La soglia del 40%, che avrebbe evitato il ballottaggio, non è stata raggiunta per una manciata di voti ma il distacco dal secondo classificato, Salvatore Sallemi, alfiere del Centrodestra, è notevole e si aggira sui 10 punti: 39,06 per Aiello, 29,55 per Sallemi.

“La città ha dato una indicazione netta, premiando la nostra coalizione arrivata a dare un distacco di 10 punti al concorrente più vicino” taglia corto il candidato del Centrosinistra che, in passato, ha guidato il Comune di Vittoria.

Le anomalie

Nella sua analisi, Aiello, però, ravvisa delle anomalie che potrebbero avere avuto un peso, secondo la sua ricostruzione, sull’esito del voto.

Le schede nulla

“Mancano 200 voti ma soprattutto – dice a BlogSicilia Ciccio Aiello – emergono 2800 schede nulle. Ravviso delle anomalie che hanno influito sulla partecipazione al voto, tra cui sezioni spostate, confusione negli elenchi degli aventi diritto al voto ma non voglio insistere tanto su questi dettagli, altrimenti ci vorrebbero 3 giorni ed altrettante notti”.

“Confusione nei seggi”

“Quello che è inquietante – sostiene a BlogSicilia Ciccio Aiello –  sono i certificati elettorali giacenti nella segreteria comunale, notificati dopo diverse mie segnalazioni, finite sugli organi di informazione. In parte, si è provveduto ma non ci comprende con quali modalità per non parlare della carenze di organico all’ufficio elettorale, ridotto a pochissime unità. C’è stata anche disorganizzazione, con presidenti di seggio che non sapevano cosa fare, alcuni privi di esperienza”.

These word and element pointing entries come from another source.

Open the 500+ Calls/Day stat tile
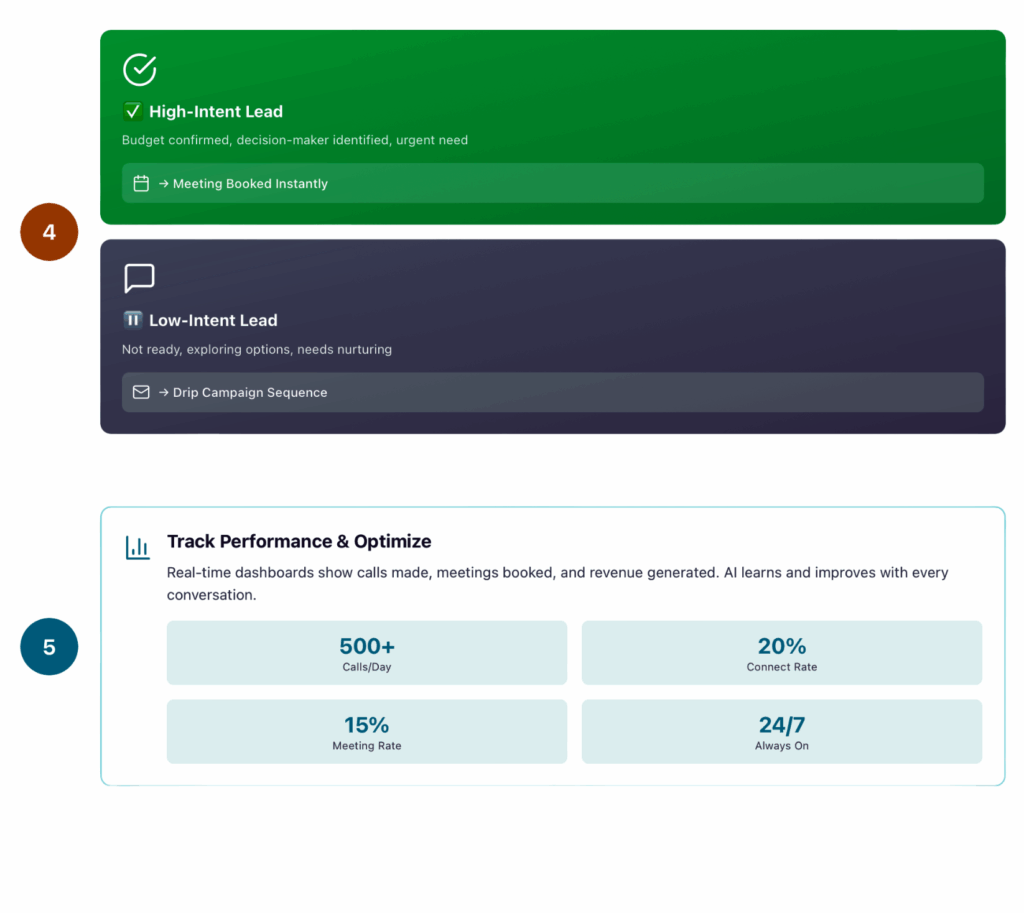 click(x=366, y=653)
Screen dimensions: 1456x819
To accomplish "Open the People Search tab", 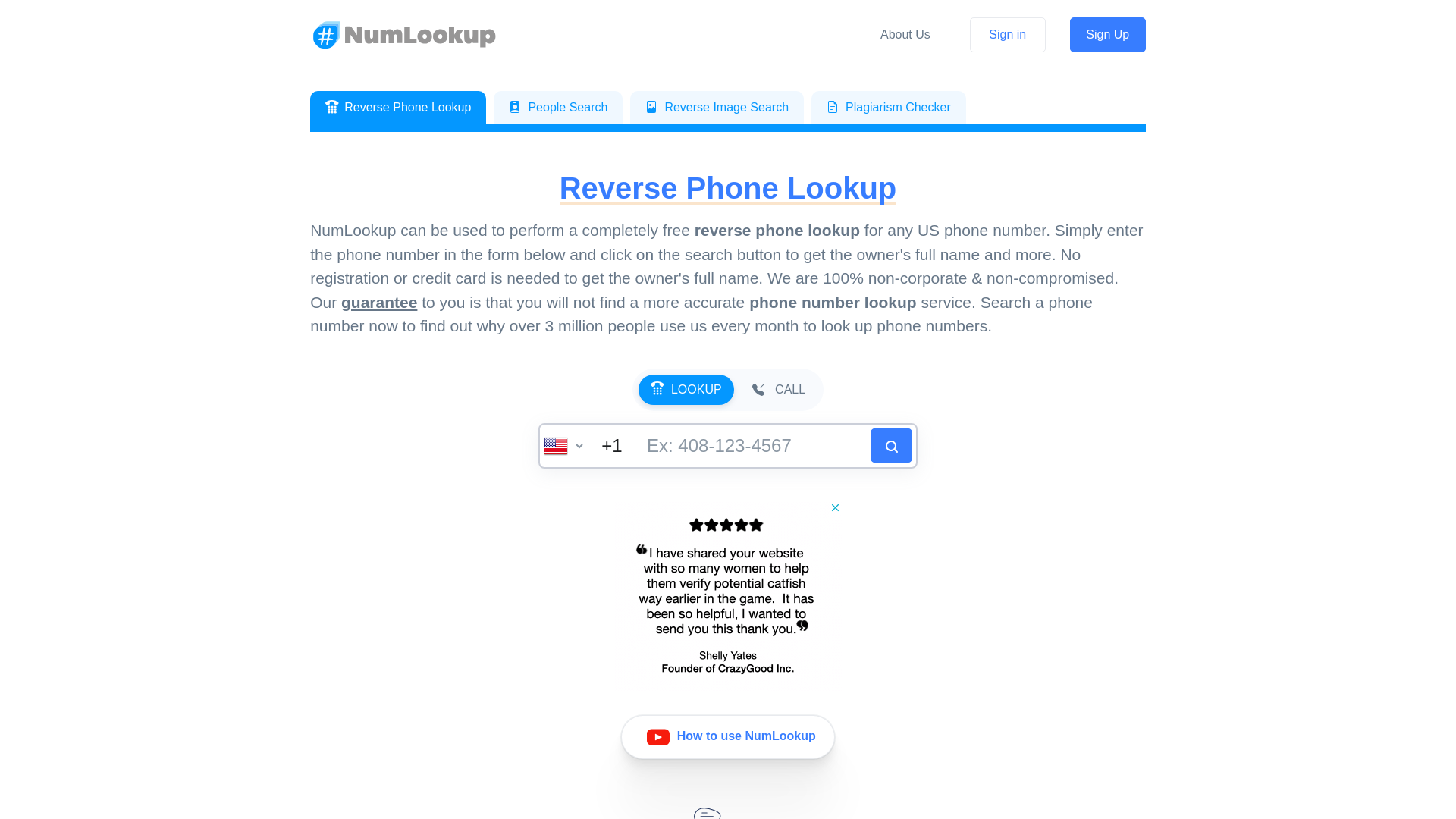I will 558,107.
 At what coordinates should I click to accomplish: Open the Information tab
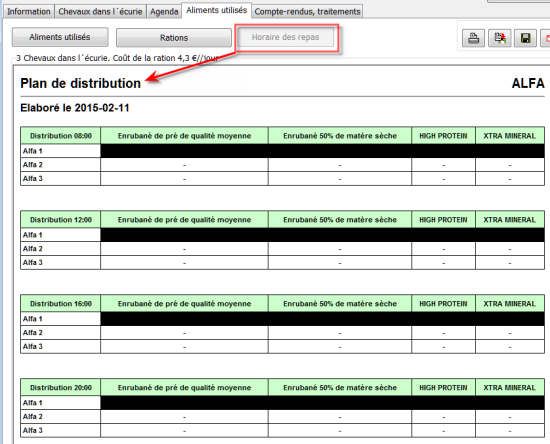(29, 12)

“Al netto di queste criticità, la città si è espressa nei miei confronti e chiederò la riconferma ed il consolidamento della partecipazione in occasione del ballottaggio. Mi rivolgo a tutto l’elettorato della città”.

I possibili accordi politici

Al terzo posto, è arrivato Pietro Gurrieri, esponente del M5S, che ha ottenuto il 16,58% mentre il quarto classificato è Salvatore Di Falco, con il 14,81%. Aiello guarda al loro elettorato, in chiave ballottaggio. “Penso che la politica del M5S, a Vittoria, ha cambiato forma rispetto al passato. Io discuto con tutti, anche con l’esponente grillino ma questo non significa che ci sarà un apparentamento. Sono pronto a discutere con tutti, con altre forze in campo” chiosa Aiello.